[Dataset records]
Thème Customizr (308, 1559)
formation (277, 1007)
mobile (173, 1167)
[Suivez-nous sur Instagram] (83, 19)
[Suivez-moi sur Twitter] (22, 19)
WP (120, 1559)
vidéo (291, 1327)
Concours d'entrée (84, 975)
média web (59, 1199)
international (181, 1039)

_Task brief_
If a line of the data contains the string "Suivez", count it; then give the total alone.

_Your solution_
2